Grilled Salmon with Warm Bacon and Corn Relish – It's a Noun and a Verb

This grilled salmon with warm bacon and corn relish is another installment in our long-running series, “Salmon Recipes for People Tired of Salmon Recipes.” No one eats as much salmon as I do, and so I’m always on the lookout for new ways to make it seem a tad more exciting.

In the business, this is known as “elevating” it, and as you may already know, nothing elevates like bacon. It’s the helium of smoked meats. Combine that bacon with sweet, almost raw corn, and you have a relish worthy of its verb. I mean, if your not going to relish your relish, what's the point?

I mention in the video that I like the taste and texture of white corn, but prefer the sunnier appearance of yellow corn. That trade-off is always an interesting discussion, with some saying taste always trumps looks, while others will insist that the appearance effects how the flavor is perceived, so even if slightly less sweet, the golden colored one may be enjoyed more.

Like most food-related arguments, both sides are right and wrong, and I tend to oscillate between the two schools, although when in doubt, I’ll generally lean toward taste. Anyway, no matter which color corn you use, you’re sure to enjoy this new, and hopefully slightly more exciting way to serve salmon.
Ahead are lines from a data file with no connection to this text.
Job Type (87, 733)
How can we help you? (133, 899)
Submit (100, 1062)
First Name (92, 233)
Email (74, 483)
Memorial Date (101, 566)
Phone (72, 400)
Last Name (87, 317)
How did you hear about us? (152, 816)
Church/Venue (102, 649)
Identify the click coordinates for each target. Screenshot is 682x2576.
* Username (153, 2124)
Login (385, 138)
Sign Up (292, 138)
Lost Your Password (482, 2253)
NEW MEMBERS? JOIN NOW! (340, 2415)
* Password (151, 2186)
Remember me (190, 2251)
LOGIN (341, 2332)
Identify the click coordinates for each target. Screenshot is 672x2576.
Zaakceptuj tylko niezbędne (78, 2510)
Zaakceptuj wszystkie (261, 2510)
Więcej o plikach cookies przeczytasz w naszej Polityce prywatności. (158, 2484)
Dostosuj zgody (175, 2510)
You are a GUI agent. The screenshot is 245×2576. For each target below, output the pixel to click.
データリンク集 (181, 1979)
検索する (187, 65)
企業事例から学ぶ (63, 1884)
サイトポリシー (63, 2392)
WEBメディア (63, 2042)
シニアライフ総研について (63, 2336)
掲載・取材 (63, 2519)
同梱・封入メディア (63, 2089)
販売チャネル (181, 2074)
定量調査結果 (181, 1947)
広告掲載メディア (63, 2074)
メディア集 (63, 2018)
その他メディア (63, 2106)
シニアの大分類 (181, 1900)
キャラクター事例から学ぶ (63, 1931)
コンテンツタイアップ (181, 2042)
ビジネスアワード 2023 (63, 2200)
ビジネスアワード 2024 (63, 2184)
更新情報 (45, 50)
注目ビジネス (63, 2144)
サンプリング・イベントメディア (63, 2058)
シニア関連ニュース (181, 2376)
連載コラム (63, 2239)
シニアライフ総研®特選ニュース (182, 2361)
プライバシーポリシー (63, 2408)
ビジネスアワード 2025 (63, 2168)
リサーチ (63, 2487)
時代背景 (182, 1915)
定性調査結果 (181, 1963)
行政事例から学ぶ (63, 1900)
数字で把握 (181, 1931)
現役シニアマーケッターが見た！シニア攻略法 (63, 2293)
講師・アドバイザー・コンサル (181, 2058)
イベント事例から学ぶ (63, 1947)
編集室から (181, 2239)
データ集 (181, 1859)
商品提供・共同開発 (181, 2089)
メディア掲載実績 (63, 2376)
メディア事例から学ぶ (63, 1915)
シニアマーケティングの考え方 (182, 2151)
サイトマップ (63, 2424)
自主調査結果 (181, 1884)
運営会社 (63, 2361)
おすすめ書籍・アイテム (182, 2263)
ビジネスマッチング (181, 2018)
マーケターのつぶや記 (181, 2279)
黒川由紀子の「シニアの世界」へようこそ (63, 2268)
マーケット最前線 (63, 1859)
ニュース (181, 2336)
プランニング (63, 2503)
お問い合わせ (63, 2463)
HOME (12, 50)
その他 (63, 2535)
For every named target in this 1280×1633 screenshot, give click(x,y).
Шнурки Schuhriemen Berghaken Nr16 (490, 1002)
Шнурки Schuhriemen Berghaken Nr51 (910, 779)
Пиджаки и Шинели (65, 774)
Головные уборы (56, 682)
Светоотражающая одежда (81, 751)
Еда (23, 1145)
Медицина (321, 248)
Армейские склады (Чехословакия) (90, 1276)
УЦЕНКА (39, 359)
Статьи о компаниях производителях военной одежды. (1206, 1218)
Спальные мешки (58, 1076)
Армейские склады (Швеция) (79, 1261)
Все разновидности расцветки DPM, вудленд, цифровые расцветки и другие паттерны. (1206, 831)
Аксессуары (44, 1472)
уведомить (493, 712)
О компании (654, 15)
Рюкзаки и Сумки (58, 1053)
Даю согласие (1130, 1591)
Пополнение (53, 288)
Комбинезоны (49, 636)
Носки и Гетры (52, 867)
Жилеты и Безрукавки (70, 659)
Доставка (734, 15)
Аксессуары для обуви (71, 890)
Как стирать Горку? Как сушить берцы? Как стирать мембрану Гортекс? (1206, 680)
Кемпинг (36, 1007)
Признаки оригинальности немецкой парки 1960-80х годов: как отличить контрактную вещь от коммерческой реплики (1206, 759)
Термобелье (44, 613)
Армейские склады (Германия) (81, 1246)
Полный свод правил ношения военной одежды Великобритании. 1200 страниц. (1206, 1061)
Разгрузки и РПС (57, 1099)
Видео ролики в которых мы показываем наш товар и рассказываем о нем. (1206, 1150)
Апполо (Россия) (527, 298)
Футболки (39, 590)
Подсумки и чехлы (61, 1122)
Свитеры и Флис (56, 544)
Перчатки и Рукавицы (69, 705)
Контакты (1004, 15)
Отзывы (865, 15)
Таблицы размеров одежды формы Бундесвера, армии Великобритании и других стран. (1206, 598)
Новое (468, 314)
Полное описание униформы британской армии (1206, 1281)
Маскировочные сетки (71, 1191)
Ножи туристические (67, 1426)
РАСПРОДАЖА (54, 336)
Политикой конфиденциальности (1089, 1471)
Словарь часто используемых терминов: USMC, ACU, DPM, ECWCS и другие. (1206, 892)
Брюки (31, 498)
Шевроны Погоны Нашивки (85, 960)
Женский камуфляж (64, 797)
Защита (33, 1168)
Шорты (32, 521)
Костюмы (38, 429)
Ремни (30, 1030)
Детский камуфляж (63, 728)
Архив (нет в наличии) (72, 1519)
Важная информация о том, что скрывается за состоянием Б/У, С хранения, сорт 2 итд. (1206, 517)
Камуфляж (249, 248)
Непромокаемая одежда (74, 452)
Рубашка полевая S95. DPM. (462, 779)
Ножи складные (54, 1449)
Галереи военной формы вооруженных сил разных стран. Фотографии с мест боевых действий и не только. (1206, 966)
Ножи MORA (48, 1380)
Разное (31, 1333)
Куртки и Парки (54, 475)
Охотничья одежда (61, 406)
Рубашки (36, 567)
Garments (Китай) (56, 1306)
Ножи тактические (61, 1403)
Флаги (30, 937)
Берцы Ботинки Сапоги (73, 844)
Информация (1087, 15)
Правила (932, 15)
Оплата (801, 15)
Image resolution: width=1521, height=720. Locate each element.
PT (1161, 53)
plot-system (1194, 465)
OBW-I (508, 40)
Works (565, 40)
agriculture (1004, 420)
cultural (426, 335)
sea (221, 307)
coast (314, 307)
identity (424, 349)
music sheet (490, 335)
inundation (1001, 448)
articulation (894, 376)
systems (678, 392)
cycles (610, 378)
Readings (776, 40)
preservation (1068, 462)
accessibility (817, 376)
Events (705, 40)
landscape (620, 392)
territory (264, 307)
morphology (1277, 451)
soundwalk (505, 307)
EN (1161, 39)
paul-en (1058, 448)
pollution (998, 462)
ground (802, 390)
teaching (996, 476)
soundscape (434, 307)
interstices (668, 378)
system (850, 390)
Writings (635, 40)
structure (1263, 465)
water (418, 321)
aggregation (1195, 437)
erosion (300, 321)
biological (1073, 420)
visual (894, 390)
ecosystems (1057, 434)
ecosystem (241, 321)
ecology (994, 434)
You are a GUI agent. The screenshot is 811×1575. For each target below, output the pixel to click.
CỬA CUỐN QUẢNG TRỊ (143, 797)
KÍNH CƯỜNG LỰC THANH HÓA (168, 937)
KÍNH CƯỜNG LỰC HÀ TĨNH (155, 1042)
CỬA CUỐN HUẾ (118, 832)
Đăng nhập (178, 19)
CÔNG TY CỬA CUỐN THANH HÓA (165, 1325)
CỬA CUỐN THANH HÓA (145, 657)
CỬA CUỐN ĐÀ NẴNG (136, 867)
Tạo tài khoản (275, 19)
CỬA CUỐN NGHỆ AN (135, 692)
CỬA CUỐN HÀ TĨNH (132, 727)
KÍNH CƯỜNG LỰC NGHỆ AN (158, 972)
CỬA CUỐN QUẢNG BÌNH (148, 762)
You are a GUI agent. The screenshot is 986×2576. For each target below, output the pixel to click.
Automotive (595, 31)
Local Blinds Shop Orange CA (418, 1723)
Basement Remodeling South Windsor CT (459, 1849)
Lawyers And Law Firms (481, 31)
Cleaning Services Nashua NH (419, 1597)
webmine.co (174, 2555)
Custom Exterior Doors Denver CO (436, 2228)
Give it a try soon, and enjoy!


Ingredients for 2 Portions:
2 center-cut, boneless salmon filets (8-oz)
salt and pepper to taste
For the relish:
corn kernels from 2 ears of sweet corn, plus any juices
6 stripes bacon, sliced
1/4 cup green onions, white and light parts (reserve green for garnish)
1/4 cup diced red pepper
salt, pepper, cayenne to taste
2 tsp olive oil (optional depending on how much bacon fat you had)
1 or 2 tbsp rice vinegar (or other vinegar, or acid like lemon, lime, etc)
*I didn’t have any in the garden, but a little fresh tarragon is great in this too.